Spider-Noir : vaut-il mieux le découvrir en noir et blanc ou en couleurs ?

Image d'illustration. Spider-NoirAmazon / PR-ADN
Spider-Noir se découvre sous deux formes complémentaires : un noir et blanc immersif qui accentue son atmosphère de film noir, et une version en couleurs « True-Hue » qui met en valeur son héritage de comics.
Tl;dr
- Spider-Noir existe en deux versions : noir et blanc et couleur « True-Hue ».
- Les deux formats ont été conçus dès le départ comme un vrai choix artistique, pas un simple bonus marketing.
- L’un évoque le film noir classique, l’autre rend hommage aux comics très colorés.
Deux visages pour une même série
La série Spider-Noir, avec Nicolas Cage dans le rôle principal, s’impose déjà comme un cas d’école dans le paysage des adaptations de super-héros. L’œuvre, diffusée dès maintenant sur MGM+ et Amazon Prime Video, se décline simultanément en deux versions : l’une en noir et blanc authentique, l’autre en couleur, sobrement baptisée « True-Hue ». Un choix audacieux qui suscite la curiosité mais aussi l’interrogation : quelle version privilégier ?

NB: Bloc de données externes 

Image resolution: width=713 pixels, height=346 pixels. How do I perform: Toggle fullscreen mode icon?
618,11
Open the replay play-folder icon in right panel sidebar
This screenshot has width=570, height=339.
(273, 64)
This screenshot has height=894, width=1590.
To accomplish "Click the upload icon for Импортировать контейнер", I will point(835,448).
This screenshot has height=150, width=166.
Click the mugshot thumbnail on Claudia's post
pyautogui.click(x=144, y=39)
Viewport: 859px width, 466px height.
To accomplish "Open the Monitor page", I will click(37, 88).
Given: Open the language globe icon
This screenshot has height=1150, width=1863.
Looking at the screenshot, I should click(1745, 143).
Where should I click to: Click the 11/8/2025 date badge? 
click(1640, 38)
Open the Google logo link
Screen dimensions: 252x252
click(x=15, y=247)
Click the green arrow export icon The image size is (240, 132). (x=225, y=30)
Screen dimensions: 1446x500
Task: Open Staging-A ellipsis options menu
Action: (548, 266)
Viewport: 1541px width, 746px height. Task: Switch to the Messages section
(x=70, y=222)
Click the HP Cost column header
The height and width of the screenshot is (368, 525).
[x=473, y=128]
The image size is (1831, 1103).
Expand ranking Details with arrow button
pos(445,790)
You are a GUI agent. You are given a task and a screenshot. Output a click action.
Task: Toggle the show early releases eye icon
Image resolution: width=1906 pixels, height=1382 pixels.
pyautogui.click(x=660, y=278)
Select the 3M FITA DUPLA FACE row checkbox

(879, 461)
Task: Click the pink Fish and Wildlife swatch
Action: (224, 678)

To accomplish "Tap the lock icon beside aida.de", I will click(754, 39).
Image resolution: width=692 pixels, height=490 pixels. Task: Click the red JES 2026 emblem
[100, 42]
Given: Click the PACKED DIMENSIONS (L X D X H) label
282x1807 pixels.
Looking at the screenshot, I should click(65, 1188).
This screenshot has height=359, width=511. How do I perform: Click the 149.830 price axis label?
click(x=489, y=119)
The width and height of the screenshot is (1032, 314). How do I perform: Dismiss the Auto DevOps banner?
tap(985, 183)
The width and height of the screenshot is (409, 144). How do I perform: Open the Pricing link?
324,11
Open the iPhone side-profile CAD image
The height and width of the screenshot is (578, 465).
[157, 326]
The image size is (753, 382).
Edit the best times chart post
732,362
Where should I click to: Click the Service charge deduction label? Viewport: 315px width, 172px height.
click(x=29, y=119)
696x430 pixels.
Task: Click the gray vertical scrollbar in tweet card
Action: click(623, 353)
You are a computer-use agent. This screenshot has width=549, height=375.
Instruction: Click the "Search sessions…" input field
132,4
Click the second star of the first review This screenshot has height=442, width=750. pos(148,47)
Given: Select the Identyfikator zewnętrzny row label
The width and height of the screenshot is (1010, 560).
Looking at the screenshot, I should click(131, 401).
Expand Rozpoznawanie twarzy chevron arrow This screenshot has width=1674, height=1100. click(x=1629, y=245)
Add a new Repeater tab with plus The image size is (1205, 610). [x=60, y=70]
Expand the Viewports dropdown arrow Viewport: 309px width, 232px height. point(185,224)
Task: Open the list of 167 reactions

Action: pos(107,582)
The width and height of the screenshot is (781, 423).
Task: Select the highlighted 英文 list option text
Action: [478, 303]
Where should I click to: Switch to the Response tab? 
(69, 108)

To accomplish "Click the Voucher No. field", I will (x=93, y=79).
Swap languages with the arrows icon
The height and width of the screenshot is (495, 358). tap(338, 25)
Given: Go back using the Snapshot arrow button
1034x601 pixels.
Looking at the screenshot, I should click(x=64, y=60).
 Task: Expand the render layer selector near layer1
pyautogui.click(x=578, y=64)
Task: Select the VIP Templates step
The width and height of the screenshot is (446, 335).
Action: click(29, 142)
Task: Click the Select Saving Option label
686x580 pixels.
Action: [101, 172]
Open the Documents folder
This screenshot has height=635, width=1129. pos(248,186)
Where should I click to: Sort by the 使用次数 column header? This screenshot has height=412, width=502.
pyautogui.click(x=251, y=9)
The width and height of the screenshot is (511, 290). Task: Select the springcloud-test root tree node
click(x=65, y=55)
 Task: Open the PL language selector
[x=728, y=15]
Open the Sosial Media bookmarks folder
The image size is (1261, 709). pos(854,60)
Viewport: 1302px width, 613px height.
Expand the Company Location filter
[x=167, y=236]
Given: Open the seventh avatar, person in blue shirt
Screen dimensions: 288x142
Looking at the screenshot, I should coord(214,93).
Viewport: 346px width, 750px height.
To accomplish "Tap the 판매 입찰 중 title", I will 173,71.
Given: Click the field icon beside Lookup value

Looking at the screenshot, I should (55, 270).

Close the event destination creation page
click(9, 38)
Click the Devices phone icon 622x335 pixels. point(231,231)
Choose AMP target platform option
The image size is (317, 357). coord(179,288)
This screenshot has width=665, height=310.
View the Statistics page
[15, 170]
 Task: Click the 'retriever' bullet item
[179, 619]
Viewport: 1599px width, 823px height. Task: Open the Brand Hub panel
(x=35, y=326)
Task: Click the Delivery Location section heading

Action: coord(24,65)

Derrière le choix des deux formats
Difficile d’ignorer les débats qui agitent les amateurs du genre depuis l’annonce. Pourtant, contrairement à ce que certains pourraient croire, à savoir une simple concession commerciale pour ménager un public « allergique » au noir et blanc, la réalité semble plus nuancée. En effet, selon les propos glanés lors d’une interview avec Oren Uziel, showrunner, et Nicolas Cage, la décision de proposer ces deux formats a été prise très tôt, bien avant le tournage. Le processus technique a donc permis de scinder directement les images en deux versions distinctes, évitant ainsi tout bricolage en post-production.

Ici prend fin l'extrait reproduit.